Insert into kv, k key value. We're gonna bind them in. There they are. On conflict key, do update set value, excluded dot value. So this is saying if we're inserting a key that already exists, just update the value instead.

This is an upsert. Pretty cool that SQL Lite does this. I do like that. If it's a read, select star from kv, where key equals key. That's it.

And then we put out w or r for read or write, and then write all the timings to a JSON file, and then we calculate the percentage, etcetera. So that is the methodology. Hopefully it is close enough to real world as to be useful, but it's at least close enough to each other for a relative comparison. So, let's do some comparisons. I've got them up side by side here, but the first one we're gonna do is the kvone database and we're gonna run 50 1,000 queries per process and I think we're gonna go ahead and run 25 processes which is the default.

So, let's run this and see what happens. So it's about to start and we're off to the races. So you can see each one is trying to get up to 50,000 and there we go. So, the d b was kvone and as, as a reminder, 1 is row id, 2 is no row ID. So this is the row ID, table.

25 processes, 50,000. So we had what does that come out to? A 1,000,000 a quarter?

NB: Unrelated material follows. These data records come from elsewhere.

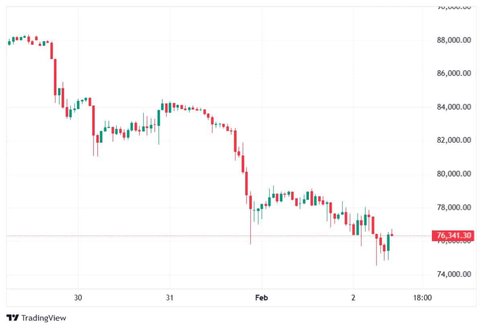Click the TradingView logo icon
The height and width of the screenshot is (329, 483).
12,318
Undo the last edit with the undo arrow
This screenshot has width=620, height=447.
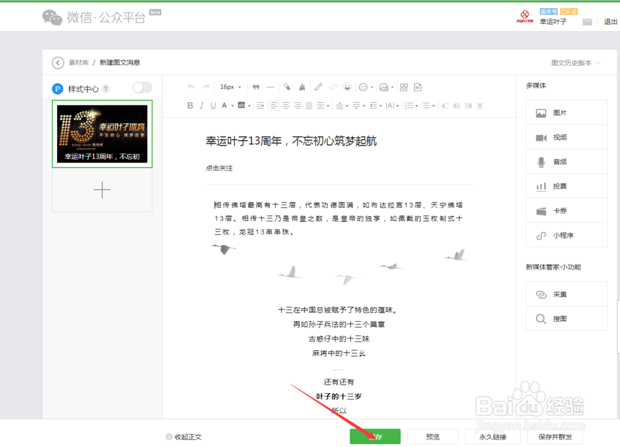click(x=192, y=87)
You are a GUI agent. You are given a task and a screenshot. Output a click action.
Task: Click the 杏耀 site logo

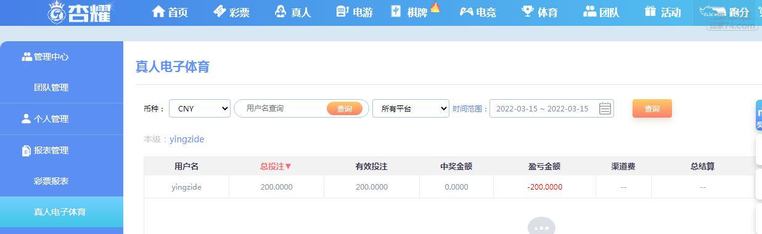pyautogui.click(x=80, y=12)
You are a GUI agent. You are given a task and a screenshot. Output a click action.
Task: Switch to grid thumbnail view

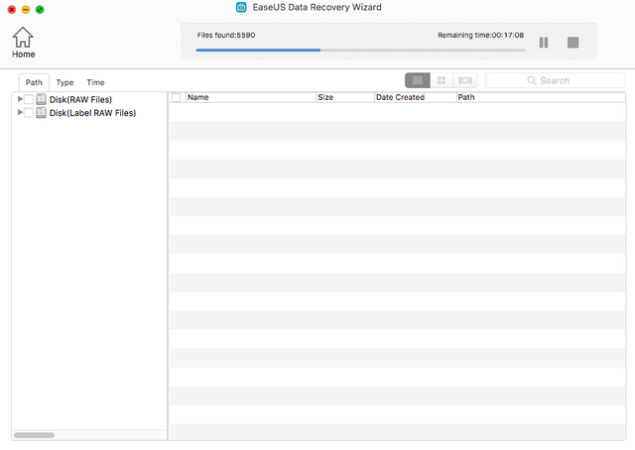(442, 80)
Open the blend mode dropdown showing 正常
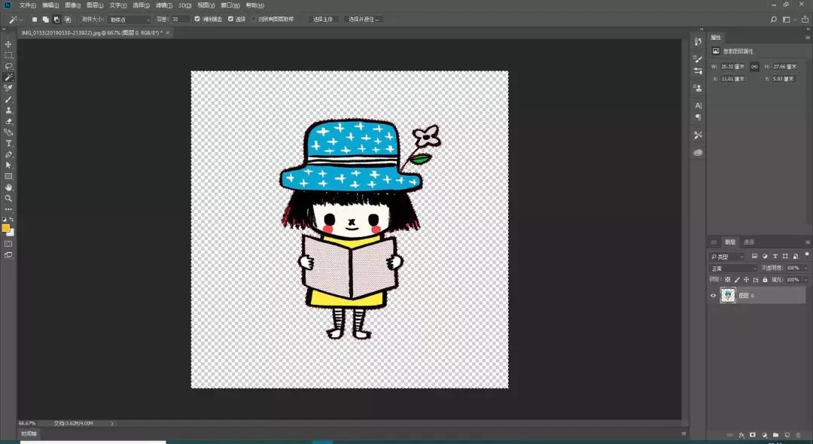The height and width of the screenshot is (444, 813). [x=734, y=268]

Queries. And here's the p 50 through 99.

Honestly, it's I mean, without row ID or or a row ID table is plenty fast. The p 99 is at point 89 milliseconds. So let's, let's run this again. So we'll say arbenchdb equals, kv2andqueries equals 51, 23, 50,000. So this is the one with no row ID.

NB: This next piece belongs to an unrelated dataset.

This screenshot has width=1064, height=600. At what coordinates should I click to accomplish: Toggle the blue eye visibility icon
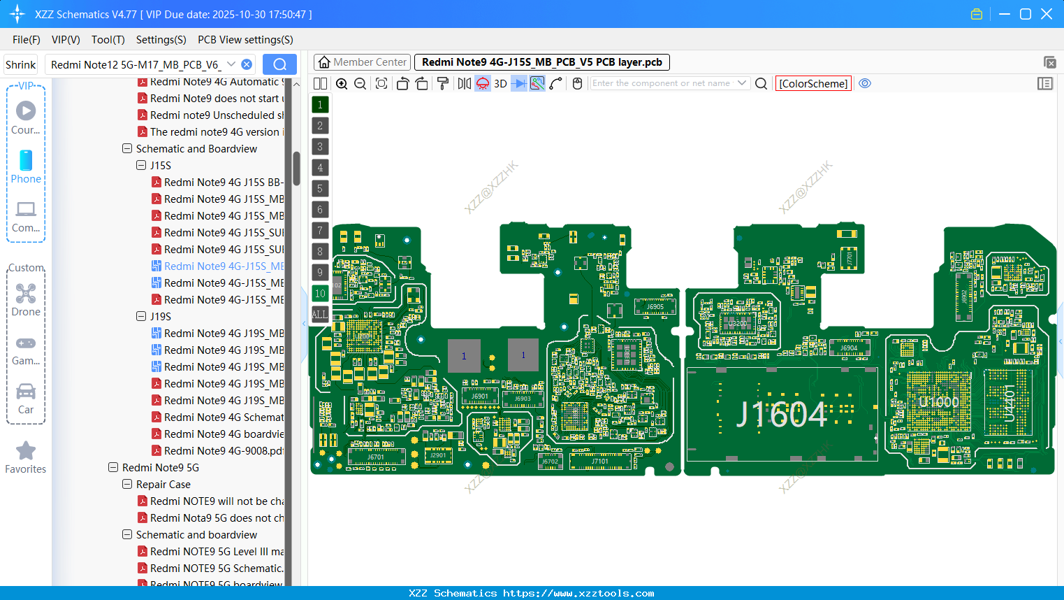pos(865,83)
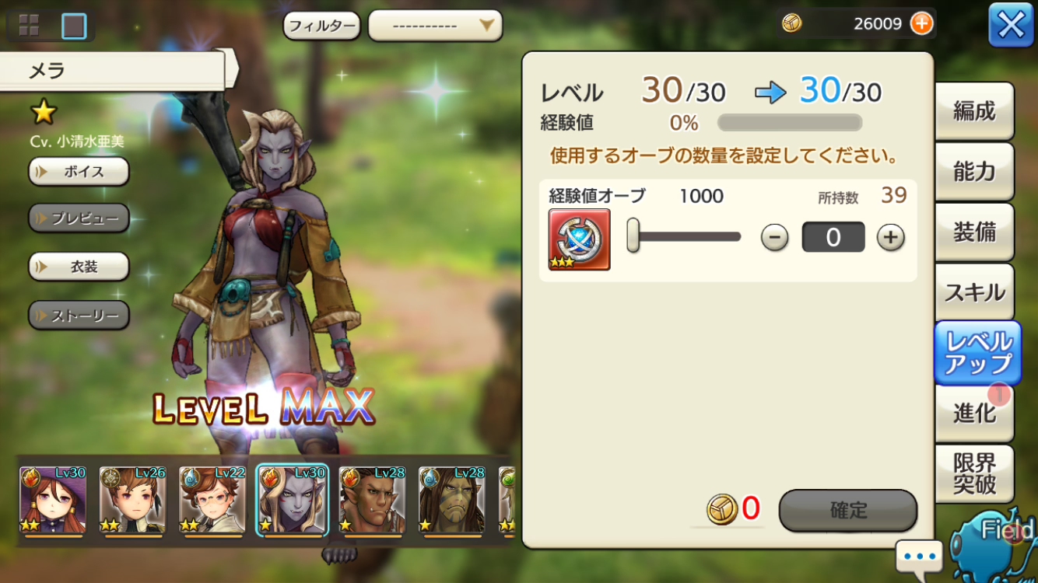Confirm with the 確定 button
Viewport: 1038px width, 583px height.
848,511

And so, I think what we're about to discover is that it doesn't make a difference on this machine. This is running on a m one MacBook. So you'll see here, if we look at the p 90 or the p 95 is slightly faster. P 90 p 90 is slightly faster. So the reads are slightly faster except for the p 99.

We got one errant read out here. And, weirdly, the writes are slightly faster. And this is so this is so slight to me that it's, noise. It doesn't it's not real. This is too close to be real.

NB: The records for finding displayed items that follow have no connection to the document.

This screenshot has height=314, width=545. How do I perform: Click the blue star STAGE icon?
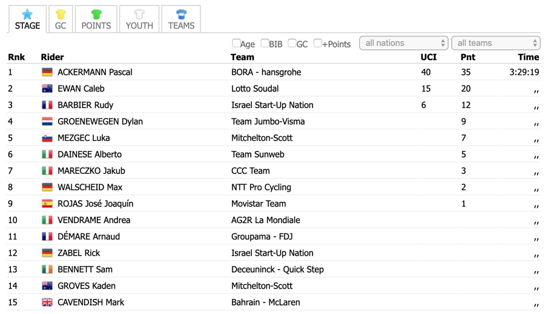click(x=27, y=15)
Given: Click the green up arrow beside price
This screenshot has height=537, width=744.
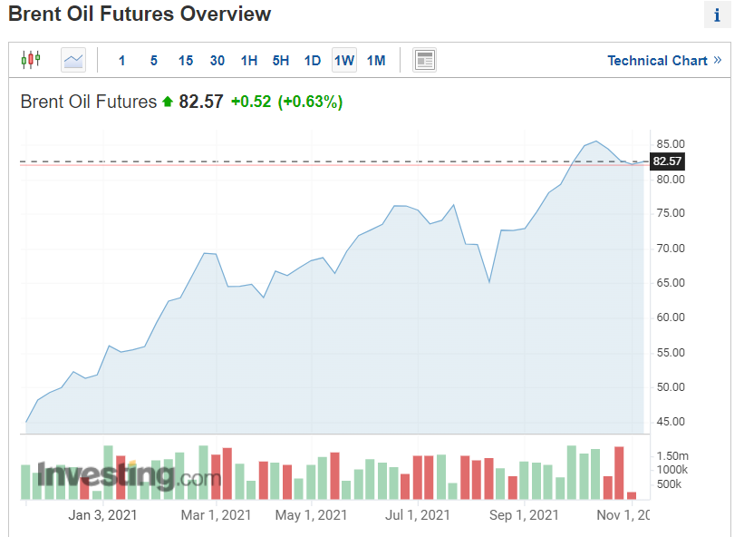Looking at the screenshot, I should [168, 103].
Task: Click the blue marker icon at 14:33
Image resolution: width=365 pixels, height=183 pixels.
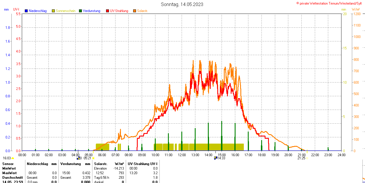Action: click(216, 158)
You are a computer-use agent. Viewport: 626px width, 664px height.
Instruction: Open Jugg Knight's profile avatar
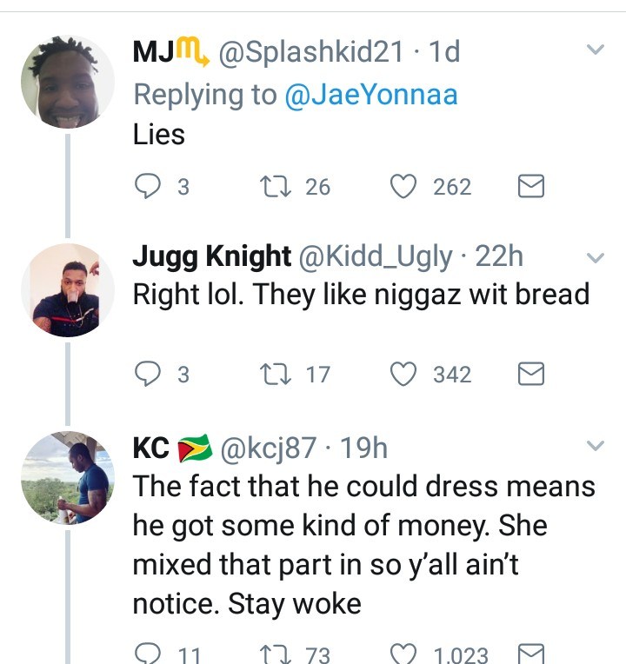click(x=67, y=289)
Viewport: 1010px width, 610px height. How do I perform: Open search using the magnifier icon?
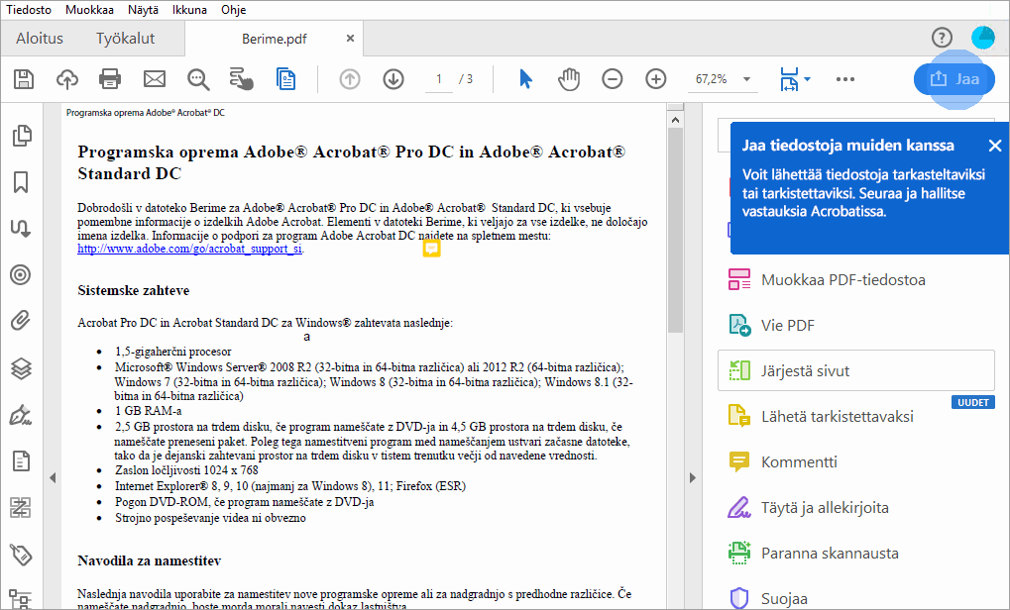pyautogui.click(x=197, y=79)
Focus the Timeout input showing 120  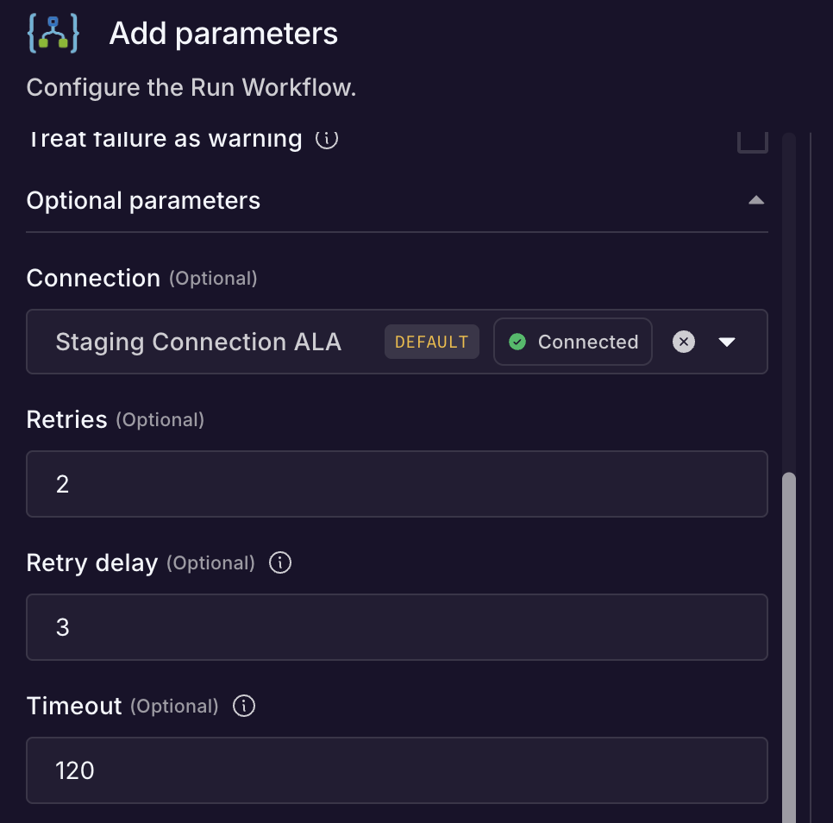point(397,770)
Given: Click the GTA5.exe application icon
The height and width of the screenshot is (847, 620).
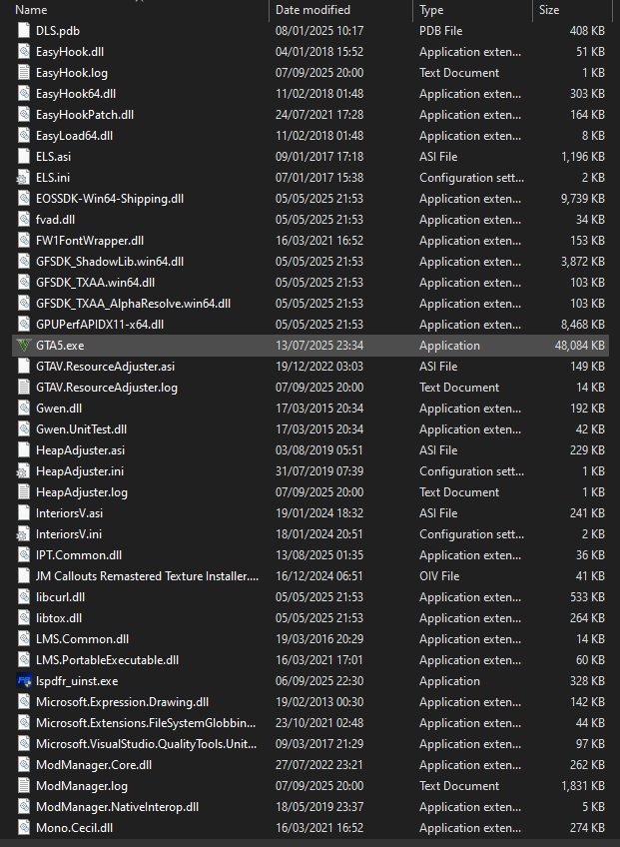Looking at the screenshot, I should tap(24, 346).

I mean, we're talking about, 0 less than 1 milliseconds difference. It's just it's just not real. There's no difference. And so it's it's interesting here that the without row ID table is not that much faster. I think one thing that we can see if we change into database and, list it out, we should see There we go.

Kv2 is smaller than kv1. So the the table that has no row ID is in fact smaller, that database is. So let's open this up. I don't remember the commands to make it pretty, so we're gonna look at 3 megabytes versus 3.4 megabytes. Because it is maintaining 2 b trees, so the the table that has the row ID is maintaining 2 b trees and the table without the row ID is only maintaining 1 b tree, that means there's less data in this second database.

So my, my suggestion to you is that you don't worry about without row ID as an optimization until until you're near the end. Once you're near the end of development and you look around knowing everything you know, you might run some tests on your data to see if there's a without row ID optimization that could be made. But I wouldn't worry about it too much and it's definitely not the first thing I would reach for. The first thing I would reach for is indexes.